START SOURCE DATA

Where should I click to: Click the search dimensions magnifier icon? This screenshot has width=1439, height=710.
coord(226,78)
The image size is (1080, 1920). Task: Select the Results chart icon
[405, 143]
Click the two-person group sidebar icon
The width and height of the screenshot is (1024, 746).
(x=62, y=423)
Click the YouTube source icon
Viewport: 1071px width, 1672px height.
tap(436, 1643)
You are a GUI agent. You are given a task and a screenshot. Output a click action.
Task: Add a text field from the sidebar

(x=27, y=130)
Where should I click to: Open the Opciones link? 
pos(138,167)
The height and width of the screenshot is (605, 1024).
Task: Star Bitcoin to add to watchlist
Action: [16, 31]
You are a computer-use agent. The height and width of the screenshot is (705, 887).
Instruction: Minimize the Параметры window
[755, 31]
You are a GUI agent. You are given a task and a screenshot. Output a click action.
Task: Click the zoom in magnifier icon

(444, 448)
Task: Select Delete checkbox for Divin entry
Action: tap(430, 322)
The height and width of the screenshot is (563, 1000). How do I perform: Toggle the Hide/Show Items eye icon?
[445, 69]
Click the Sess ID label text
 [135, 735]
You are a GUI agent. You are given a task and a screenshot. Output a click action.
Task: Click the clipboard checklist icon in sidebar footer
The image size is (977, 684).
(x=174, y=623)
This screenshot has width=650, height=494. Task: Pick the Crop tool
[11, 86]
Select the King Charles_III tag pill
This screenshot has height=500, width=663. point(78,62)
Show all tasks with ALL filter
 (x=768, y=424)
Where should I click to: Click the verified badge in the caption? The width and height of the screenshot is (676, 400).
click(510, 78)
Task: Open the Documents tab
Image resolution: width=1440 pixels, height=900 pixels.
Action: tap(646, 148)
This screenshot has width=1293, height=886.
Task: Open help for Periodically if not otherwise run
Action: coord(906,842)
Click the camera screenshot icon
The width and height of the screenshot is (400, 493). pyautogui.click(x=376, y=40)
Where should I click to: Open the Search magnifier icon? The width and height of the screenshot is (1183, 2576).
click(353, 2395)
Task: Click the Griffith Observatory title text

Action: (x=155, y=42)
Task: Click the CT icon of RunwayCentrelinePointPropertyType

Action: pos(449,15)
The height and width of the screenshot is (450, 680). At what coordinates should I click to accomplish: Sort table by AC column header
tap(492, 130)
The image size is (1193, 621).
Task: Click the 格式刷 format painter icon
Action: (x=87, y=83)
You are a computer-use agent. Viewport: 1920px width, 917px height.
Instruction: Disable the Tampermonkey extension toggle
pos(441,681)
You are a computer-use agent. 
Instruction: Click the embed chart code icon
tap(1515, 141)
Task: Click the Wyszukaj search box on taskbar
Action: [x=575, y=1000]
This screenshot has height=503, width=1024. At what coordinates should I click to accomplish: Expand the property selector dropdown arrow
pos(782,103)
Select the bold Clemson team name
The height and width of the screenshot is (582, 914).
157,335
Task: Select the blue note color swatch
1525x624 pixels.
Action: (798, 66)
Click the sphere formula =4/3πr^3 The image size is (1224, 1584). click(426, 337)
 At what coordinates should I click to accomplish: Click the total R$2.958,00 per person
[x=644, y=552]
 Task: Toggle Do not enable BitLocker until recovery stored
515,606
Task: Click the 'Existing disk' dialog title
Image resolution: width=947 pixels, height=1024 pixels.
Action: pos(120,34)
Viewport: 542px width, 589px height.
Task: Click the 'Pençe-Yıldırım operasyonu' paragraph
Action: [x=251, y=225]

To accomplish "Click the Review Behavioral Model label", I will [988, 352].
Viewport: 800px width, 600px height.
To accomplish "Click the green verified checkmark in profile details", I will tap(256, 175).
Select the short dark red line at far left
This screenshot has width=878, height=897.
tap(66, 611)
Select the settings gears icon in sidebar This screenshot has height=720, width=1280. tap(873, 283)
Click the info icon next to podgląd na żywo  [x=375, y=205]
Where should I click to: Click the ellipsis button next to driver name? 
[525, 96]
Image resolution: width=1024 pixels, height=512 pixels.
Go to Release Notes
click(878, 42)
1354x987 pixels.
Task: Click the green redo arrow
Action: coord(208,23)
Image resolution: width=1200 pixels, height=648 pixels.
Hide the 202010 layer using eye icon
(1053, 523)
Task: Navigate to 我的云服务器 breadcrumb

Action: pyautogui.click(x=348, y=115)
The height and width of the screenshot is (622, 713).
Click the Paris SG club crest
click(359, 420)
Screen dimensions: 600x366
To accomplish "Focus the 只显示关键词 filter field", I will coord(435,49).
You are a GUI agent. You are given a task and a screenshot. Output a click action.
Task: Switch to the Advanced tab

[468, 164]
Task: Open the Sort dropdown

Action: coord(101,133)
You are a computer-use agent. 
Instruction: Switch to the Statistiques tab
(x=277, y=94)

END SOURCE DATA

▸ **WHAT IS BEING ASKED**
Exactly as given, repeat each line above.

▸ **YOUR RESPONSE**
Where should I click to: Click the search dimensions magnifier icon? This screenshot has width=1439, height=710.
coord(226,78)
The image size is (1080, 1920). Task: Select the Results chart icon
[405, 143]
Click the two-person group sidebar icon
The width and height of the screenshot is (1024, 746).
(x=62, y=423)
Click the YouTube source icon
Viewport: 1071px width, 1672px height.
tap(436, 1643)
You are a GUI agent. You are given a task and a screenshot. Output a click action.
Task: Add a text field from the sidebar

(x=27, y=130)
Where should I click to: Open the Opciones link? 
pos(138,167)
The height and width of the screenshot is (605, 1024).
Task: Star Bitcoin to add to watchlist
Action: [16, 31]
You are a computer-use agent. The height and width of the screenshot is (705, 887).
Instruction: Minimize the Параметры window
[755, 31]
You are a GUI agent. You are given a task and a screenshot. Output a click action.
Task: Click the zoom in magnifier icon

(444, 448)
Task: Select Delete checkbox for Divin entry
Action: tap(430, 322)
The height and width of the screenshot is (563, 1000). How do I perform: Toggle the Hide/Show Items eye icon?
[445, 69]
Click the Sess ID label text
 [135, 735]
You are a GUI agent. You are given a task and a screenshot. Output a click action.
Task: Click the clipboard checklist icon in sidebar footer
The image size is (977, 684).
(x=174, y=623)
This screenshot has width=650, height=494. Task: Pick the Crop tool
[11, 86]
Select the King Charles_III tag pill
This screenshot has height=500, width=663. point(78,62)
Show all tasks with ALL filter
 (x=768, y=424)
Where should I click to: Click the verified badge in the caption? The width and height of the screenshot is (676, 400).
click(510, 78)
Task: Open the Documents tab
Image resolution: width=1440 pixels, height=900 pixels.
Action: tap(646, 148)
This screenshot has width=1293, height=886.
Task: Open help for Periodically if not otherwise run
Action: coord(906,842)
Click the camera screenshot icon
The width and height of the screenshot is (400, 493). pyautogui.click(x=376, y=40)
Where should I click to: Open the Search magnifier icon? The width and height of the screenshot is (1183, 2576).
click(353, 2395)
Task: Click the Griffith Observatory title text

Action: (x=155, y=42)
Task: Click the CT icon of RunwayCentrelinePointPropertyType

Action: pos(449,15)
The height and width of the screenshot is (450, 680). At what coordinates should I click to accomplish: Sort table by AC column header
tap(492, 130)
The image size is (1193, 621).
Task: Click the 格式刷 format painter icon
Action: (x=87, y=83)
You are a computer-use agent. Viewport: 1920px width, 917px height.
Instruction: Disable the Tampermonkey extension toggle
pos(441,681)
You are a computer-use agent. 
Instruction: Click the embed chart code icon
tap(1515, 141)
Task: Click the Wyszukaj search box on taskbar
Action: [x=575, y=1000]
This screenshot has height=503, width=1024. At what coordinates should I click to accomplish: Expand the property selector dropdown arrow
pos(782,103)
Select the bold Clemson team name
The height and width of the screenshot is (582, 914).
157,335
Task: Select the blue note color swatch
1525x624 pixels.
Action: (798, 66)
Click the sphere formula =4/3πr^3 The image size is (1224, 1584). click(426, 337)
 At what coordinates should I click to accomplish: Click the total R$2.958,00 per person
[x=644, y=552]
 Task: Toggle Do not enable BitLocker until recovery stored
515,606
Task: Click the 'Existing disk' dialog title
Image resolution: width=947 pixels, height=1024 pixels.
Action: pos(120,34)
Viewport: 542px width, 589px height.
Task: Click the 'Pençe-Yıldırım operasyonu' paragraph
Action: [x=251, y=225]

To accomplish "Click the Review Behavioral Model label", I will [988, 352].
Viewport: 800px width, 600px height.
To accomplish "Click the green verified checkmark in profile details", I will tap(256, 175).
Select the short dark red line at far left
This screenshot has width=878, height=897.
tap(66, 611)
Select the settings gears icon in sidebar This screenshot has height=720, width=1280. tap(873, 283)
Click the info icon next to podgląd na żywo  [x=375, y=205]
Where should I click to: Click the ellipsis button next to driver name? 
[525, 96]
Image resolution: width=1024 pixels, height=512 pixels.
Go to Release Notes
click(878, 42)
1354x987 pixels.
Task: Click the green redo arrow
Action: coord(208,23)
Image resolution: width=1200 pixels, height=648 pixels.
Hide the 202010 layer using eye icon
(1053, 523)
Task: Navigate to 我的云服务器 breadcrumb

Action: pyautogui.click(x=348, y=115)
The height and width of the screenshot is (622, 713).
Click the Paris SG club crest
click(359, 420)
Screen dimensions: 600x366
To accomplish "Focus the 只显示关键词 filter field", I will coord(435,49).
You are a GUI agent. You are given a task and a screenshot. Output a click action.
Task: Switch to the Advanced tab

[468, 164]
Task: Open the Sort dropdown

Action: coord(101,133)
You are a computer-use agent. 
Instruction: Switch to the Statistiques tab
(x=277, y=94)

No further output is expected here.